Description of the task.
Give only the number of lines in the records that contain the word "showing".

Data for analysis.
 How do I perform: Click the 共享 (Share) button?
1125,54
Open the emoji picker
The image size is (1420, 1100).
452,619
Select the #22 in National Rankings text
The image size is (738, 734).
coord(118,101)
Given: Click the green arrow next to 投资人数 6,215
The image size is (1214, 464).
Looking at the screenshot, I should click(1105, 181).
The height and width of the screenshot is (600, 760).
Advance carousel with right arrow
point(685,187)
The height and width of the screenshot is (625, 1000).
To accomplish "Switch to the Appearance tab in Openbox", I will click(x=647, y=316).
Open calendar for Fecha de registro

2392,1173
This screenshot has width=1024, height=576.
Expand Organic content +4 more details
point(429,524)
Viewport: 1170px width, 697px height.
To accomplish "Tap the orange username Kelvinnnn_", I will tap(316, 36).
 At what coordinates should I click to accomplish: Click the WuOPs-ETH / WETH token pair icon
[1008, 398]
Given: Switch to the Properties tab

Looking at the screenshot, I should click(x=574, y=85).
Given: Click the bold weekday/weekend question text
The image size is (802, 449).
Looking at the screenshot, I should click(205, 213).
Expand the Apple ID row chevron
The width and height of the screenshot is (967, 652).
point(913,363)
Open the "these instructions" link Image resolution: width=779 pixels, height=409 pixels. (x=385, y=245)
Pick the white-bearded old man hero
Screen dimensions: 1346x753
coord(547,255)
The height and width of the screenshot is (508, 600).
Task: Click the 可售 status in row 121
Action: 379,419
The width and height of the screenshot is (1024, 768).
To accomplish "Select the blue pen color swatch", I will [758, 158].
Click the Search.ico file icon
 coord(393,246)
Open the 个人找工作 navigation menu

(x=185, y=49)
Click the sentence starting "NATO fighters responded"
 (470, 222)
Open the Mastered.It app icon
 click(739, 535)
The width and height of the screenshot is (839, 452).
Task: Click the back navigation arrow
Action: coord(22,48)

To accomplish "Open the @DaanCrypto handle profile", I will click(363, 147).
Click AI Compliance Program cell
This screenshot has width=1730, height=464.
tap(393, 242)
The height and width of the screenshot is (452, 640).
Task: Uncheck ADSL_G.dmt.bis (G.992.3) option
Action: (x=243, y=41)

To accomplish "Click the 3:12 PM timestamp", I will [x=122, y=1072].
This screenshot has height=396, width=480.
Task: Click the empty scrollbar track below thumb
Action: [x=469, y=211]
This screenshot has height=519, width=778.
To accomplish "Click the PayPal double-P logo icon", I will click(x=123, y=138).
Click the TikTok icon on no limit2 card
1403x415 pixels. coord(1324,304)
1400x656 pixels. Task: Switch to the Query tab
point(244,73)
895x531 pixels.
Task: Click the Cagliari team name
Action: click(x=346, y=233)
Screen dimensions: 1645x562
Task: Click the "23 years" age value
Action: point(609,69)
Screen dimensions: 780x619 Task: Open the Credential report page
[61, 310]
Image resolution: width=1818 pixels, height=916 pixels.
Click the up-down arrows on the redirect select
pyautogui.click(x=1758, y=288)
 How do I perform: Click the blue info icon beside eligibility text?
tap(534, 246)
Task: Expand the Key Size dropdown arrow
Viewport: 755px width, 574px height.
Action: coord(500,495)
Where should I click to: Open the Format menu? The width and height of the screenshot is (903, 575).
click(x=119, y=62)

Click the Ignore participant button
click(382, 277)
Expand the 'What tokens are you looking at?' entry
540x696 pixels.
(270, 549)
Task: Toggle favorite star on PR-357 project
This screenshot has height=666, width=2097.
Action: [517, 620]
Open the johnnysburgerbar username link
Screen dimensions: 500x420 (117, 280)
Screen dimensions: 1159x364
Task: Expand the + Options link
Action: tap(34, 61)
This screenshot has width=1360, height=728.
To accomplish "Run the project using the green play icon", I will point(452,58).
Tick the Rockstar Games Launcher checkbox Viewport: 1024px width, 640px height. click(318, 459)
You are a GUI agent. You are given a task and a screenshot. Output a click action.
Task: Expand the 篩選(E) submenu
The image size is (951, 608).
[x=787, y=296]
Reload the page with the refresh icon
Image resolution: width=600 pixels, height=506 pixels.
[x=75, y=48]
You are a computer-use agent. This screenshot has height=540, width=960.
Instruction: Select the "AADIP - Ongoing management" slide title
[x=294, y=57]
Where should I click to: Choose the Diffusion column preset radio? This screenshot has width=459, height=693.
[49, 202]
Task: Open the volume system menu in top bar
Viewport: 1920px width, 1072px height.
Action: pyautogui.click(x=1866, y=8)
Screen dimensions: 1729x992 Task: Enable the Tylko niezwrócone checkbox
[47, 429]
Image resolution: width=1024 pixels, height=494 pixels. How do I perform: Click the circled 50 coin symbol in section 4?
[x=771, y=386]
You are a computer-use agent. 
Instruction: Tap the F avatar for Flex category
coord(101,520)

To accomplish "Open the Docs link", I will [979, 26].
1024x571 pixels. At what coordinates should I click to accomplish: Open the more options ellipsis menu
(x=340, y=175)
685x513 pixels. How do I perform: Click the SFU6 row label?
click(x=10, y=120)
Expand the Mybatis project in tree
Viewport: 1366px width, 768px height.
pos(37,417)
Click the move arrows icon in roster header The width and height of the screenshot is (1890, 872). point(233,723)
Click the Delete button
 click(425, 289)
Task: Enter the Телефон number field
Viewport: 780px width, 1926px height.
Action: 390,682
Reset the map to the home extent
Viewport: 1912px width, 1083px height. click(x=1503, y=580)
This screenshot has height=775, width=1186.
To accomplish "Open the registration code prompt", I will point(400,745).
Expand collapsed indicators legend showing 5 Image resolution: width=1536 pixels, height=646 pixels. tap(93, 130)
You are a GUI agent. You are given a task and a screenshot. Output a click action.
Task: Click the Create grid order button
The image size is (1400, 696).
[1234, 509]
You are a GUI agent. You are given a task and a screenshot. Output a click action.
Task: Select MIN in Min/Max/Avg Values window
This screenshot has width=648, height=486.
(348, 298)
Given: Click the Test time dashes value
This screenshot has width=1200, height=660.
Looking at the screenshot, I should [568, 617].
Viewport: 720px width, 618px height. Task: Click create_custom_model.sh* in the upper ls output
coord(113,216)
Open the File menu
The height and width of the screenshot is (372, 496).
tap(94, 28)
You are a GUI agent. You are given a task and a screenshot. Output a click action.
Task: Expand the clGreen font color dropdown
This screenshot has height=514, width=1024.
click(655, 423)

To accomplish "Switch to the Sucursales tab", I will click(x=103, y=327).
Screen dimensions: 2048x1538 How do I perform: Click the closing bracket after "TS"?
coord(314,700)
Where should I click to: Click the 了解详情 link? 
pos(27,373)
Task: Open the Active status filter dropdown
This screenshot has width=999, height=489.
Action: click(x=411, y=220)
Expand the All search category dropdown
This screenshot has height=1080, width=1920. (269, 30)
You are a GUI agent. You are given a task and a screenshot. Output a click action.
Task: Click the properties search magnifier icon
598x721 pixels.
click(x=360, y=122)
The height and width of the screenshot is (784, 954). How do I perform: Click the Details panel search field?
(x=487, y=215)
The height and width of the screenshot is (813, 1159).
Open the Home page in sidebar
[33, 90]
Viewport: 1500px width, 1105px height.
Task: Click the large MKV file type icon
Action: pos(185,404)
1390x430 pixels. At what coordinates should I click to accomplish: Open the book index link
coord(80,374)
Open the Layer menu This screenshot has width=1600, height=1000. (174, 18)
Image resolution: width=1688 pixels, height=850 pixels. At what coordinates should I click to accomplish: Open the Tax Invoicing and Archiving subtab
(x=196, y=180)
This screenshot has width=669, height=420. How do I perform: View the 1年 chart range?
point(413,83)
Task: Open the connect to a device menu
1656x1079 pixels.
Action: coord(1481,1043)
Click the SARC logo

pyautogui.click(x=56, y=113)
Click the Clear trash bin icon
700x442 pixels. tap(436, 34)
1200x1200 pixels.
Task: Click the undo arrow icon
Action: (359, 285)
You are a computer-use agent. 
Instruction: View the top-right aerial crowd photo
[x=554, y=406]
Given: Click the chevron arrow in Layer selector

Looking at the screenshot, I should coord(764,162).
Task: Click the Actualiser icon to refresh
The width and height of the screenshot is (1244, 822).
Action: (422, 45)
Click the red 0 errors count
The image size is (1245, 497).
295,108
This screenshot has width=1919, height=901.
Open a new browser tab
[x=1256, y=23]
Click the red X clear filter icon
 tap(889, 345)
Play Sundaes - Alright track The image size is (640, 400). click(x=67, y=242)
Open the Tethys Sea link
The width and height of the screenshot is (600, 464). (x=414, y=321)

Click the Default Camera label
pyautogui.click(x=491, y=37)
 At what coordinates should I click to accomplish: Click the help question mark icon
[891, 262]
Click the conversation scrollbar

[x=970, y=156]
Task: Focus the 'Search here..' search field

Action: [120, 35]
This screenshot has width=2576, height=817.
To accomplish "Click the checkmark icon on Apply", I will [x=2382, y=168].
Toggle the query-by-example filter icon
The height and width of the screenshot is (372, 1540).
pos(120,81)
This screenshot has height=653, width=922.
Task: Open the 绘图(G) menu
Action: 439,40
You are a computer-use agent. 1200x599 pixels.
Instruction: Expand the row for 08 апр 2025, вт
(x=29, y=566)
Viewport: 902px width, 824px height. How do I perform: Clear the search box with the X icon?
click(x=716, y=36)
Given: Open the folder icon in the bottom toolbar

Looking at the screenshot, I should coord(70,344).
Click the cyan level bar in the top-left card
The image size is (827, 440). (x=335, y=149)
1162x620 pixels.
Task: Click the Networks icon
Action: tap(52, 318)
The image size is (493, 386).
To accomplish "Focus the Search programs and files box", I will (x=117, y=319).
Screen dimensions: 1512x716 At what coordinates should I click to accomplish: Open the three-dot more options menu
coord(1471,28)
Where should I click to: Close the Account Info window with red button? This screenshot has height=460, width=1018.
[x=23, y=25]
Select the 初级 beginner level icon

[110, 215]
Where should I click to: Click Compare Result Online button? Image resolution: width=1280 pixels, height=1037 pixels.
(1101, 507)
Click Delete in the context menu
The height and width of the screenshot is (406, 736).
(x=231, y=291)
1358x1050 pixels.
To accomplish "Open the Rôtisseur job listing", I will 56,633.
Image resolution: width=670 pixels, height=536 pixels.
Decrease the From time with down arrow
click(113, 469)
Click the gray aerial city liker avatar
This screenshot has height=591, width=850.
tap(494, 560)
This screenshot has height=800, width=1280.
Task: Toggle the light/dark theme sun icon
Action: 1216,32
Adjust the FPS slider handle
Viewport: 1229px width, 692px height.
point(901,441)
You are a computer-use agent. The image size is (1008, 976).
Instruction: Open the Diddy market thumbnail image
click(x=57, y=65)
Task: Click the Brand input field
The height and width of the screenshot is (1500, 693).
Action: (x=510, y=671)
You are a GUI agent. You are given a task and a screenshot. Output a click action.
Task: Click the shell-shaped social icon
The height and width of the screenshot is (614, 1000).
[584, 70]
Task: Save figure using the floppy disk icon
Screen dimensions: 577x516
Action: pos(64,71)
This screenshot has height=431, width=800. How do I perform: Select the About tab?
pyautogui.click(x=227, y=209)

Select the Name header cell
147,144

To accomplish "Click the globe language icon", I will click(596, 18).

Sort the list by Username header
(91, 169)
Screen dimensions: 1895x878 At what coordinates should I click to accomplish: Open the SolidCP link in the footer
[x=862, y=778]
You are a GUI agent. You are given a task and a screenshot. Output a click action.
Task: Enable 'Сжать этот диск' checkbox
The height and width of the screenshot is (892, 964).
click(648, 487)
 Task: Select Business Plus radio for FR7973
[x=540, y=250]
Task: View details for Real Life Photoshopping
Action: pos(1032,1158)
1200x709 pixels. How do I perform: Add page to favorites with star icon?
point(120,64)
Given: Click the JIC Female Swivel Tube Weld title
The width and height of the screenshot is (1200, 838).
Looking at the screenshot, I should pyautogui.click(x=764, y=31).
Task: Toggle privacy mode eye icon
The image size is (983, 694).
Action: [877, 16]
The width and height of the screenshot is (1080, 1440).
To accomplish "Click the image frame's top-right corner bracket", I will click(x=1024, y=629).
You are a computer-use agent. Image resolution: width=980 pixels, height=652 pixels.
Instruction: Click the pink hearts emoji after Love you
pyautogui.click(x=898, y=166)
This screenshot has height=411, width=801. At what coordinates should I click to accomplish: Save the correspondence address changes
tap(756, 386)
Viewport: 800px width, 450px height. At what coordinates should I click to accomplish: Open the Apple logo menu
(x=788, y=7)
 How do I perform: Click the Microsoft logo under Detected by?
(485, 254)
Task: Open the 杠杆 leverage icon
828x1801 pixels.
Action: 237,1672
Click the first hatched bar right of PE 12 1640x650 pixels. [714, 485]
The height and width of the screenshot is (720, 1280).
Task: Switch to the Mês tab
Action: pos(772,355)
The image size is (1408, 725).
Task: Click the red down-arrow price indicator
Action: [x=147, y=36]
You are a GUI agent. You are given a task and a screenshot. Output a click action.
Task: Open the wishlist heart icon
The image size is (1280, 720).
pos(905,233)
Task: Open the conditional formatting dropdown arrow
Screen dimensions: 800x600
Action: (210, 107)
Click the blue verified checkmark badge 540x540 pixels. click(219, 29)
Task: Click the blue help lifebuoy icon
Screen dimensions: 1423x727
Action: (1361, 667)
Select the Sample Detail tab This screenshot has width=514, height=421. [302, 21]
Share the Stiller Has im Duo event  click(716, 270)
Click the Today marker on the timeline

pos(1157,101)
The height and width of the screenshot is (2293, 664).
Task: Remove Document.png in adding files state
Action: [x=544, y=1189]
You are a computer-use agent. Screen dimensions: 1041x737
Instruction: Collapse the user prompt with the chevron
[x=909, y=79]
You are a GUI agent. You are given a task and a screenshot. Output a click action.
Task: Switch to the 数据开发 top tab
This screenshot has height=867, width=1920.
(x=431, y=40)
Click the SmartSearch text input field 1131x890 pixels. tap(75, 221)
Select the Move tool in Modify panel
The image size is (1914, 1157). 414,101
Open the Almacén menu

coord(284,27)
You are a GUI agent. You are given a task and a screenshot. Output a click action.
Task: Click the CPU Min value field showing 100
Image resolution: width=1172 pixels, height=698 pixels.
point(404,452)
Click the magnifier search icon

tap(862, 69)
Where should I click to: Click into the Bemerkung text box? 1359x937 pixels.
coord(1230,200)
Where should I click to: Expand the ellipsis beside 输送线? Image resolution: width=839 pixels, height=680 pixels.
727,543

Solution to the exercise.
2